A 55-year-old obese male with dysuria and hypotension was admitted to the ICU 12 hours previously. He had a femoral central venous catheter inserted in the Emergency Department on admission. Your registrar has reported that blood cultures collected through the CVC at the time of insertion growing Staphylococcus epidermidis.
- What advice will you give the registrar regarding the blood culture result?
- List two groups of patients in whom this result would be a concern.
Not to give additional antibiotics
Consider removing / re-siting the femoral CVC depending on the patient’s condition
- Immunocompromised patients with intravascular devices
- Patients with surgical implants
- Patients high risk for endocarditis
- Low weight neonates and elderly
Key points about the first part of this question:
- Coagulase-negative staph bacteraemia might sound quite rare (7 per 10,000 admissions) but is in fact the most common catheter-related bacteraemia.
- Cultures collected during CVC insertion are more likely to yield contaminants than peripheral blood cultures
- Significance of a coagulase-negative staph in a blood culture is determined by the presence of the clinical features of infection and in those cases one would be obliged to change the line. If it was a true bacteraemia, it will occur again in 20% of patients in whom the catheters remain in situ, compared to 3% in patients whose lines are changed.

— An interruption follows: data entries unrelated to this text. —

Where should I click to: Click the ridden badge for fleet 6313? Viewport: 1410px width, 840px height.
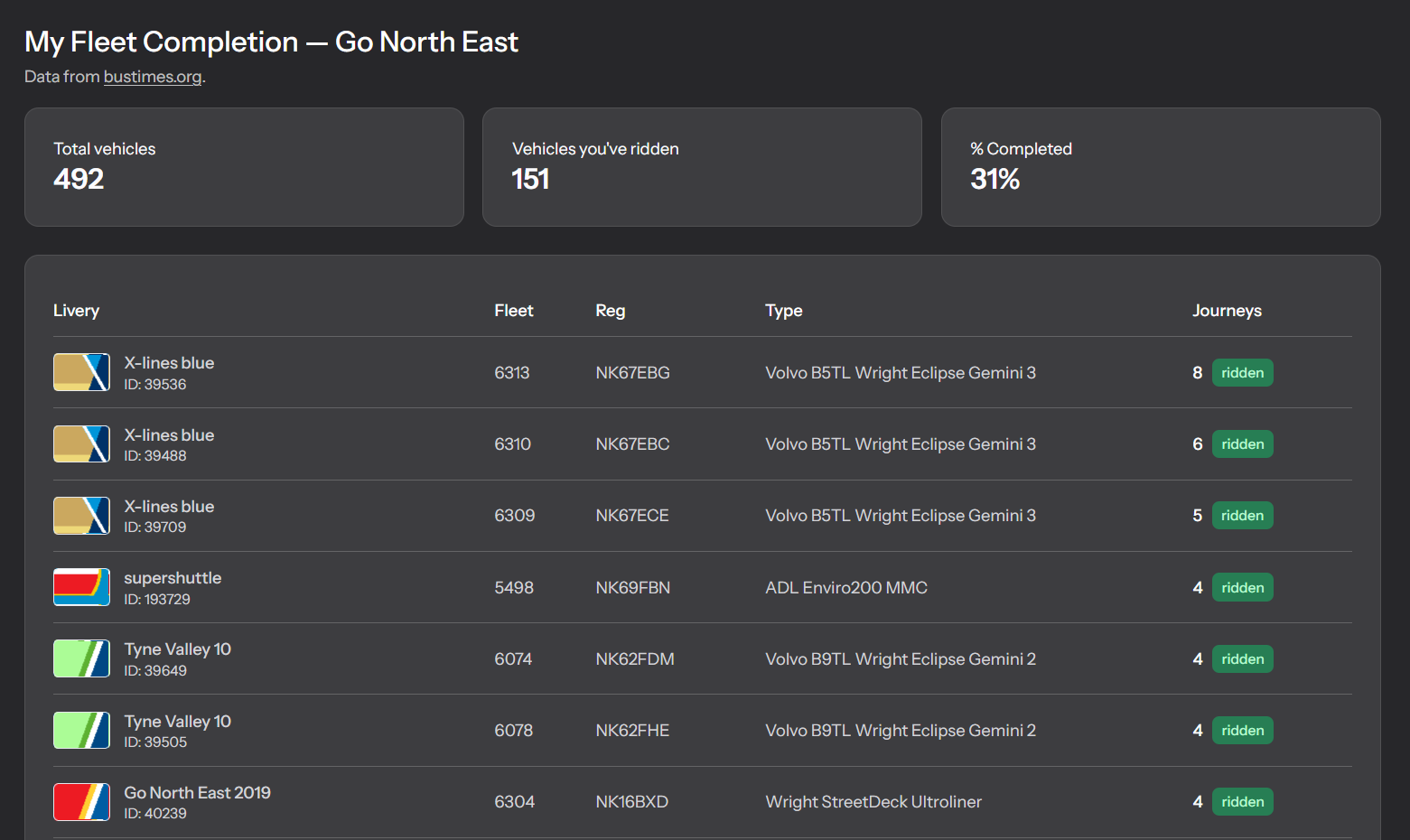click(x=1242, y=373)
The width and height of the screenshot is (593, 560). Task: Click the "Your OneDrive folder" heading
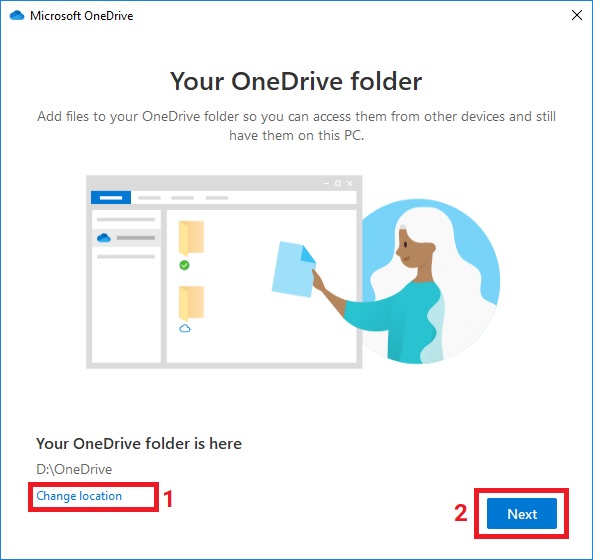(x=296, y=81)
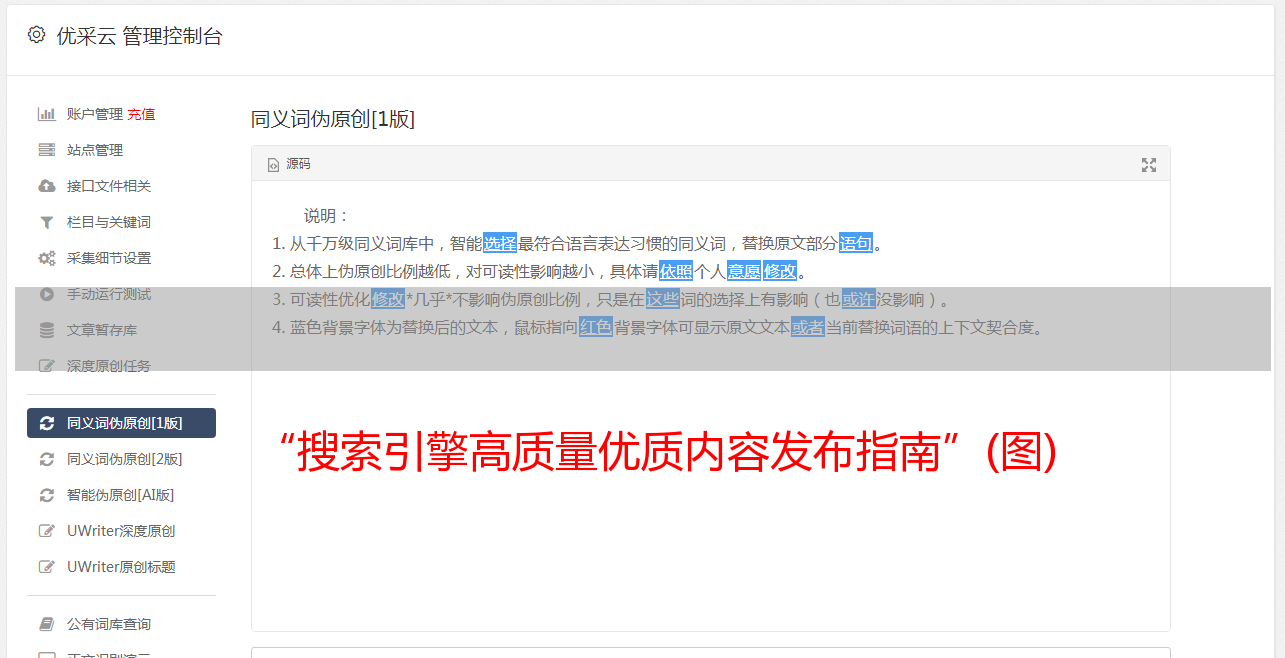Click the fullscreen expand icon in editor toolbar
This screenshot has height=658, width=1285.
click(x=1149, y=165)
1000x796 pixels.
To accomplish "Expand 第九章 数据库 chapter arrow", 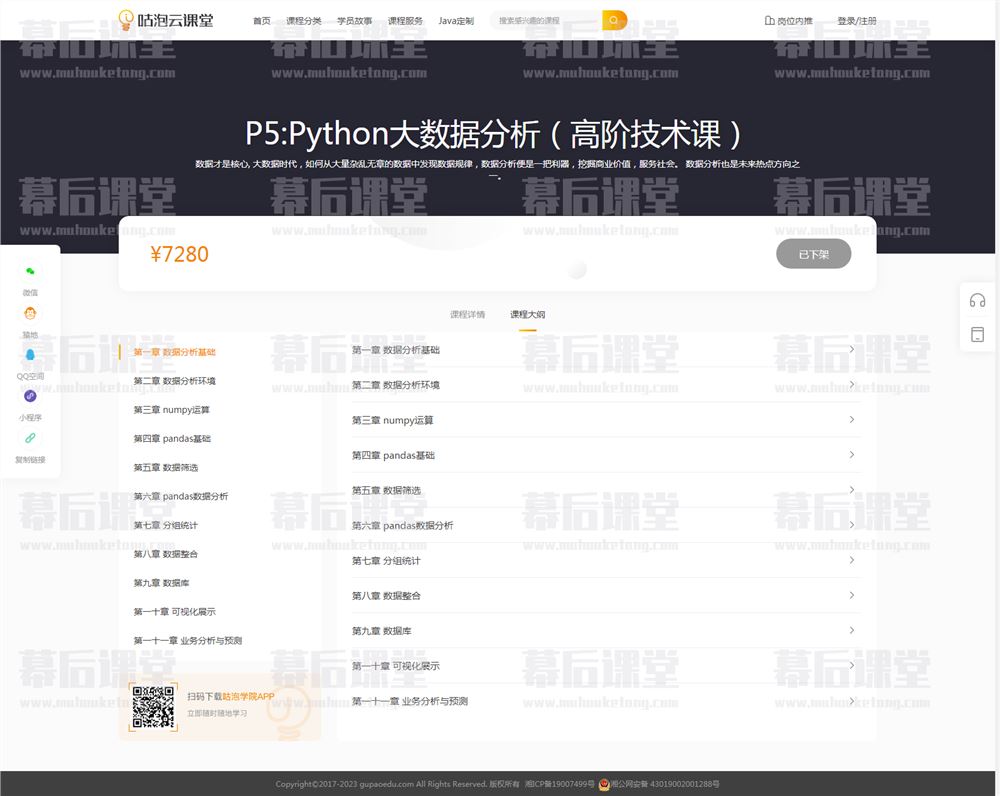I will coord(851,630).
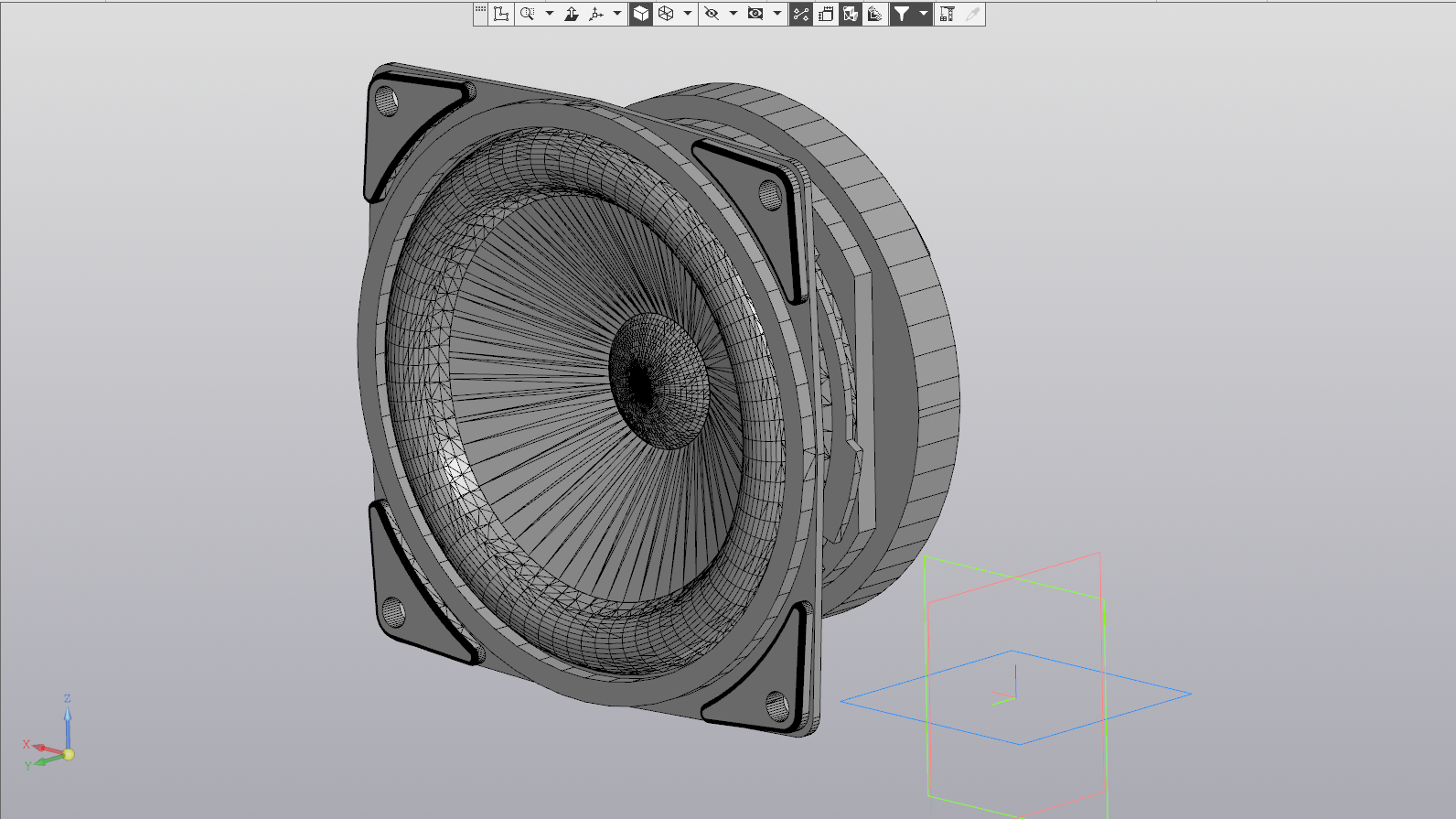Click the layered drawing simplification icon
Screen dimensions: 1456x819
click(875, 14)
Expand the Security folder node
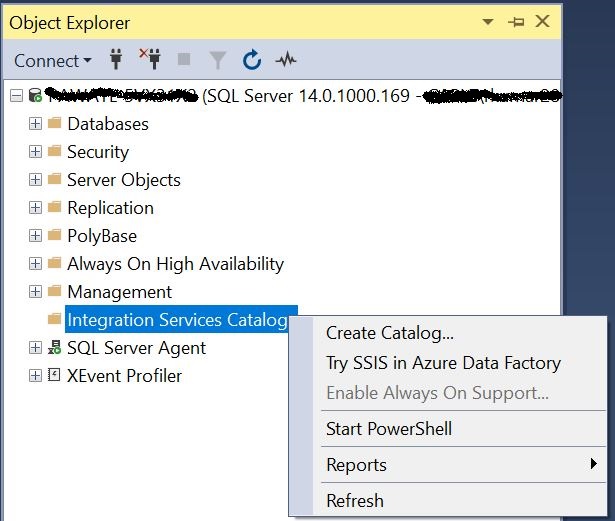Viewport: 615px width, 521px height. click(35, 152)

Key points about the risk factors for clinically significant S.epidermidis bacteraemia:
- Anyone at risk of native valve endocarditis
- Anyone with artifical valves
- Anyone with a history of rheumatic heart disease
- Anyone who is immunosuppressed
- Anyone with an implated pacemaker, or any other surgical implant
- Any low birth infant
- Any elderly person (>65 years of age)
In any case, the question clearly points our way to urosepsis. The guy had dysuria, which is not usually a feature of staphylococcal endocarditis so severe that it would cause haemodynamic collapse and ICU admission.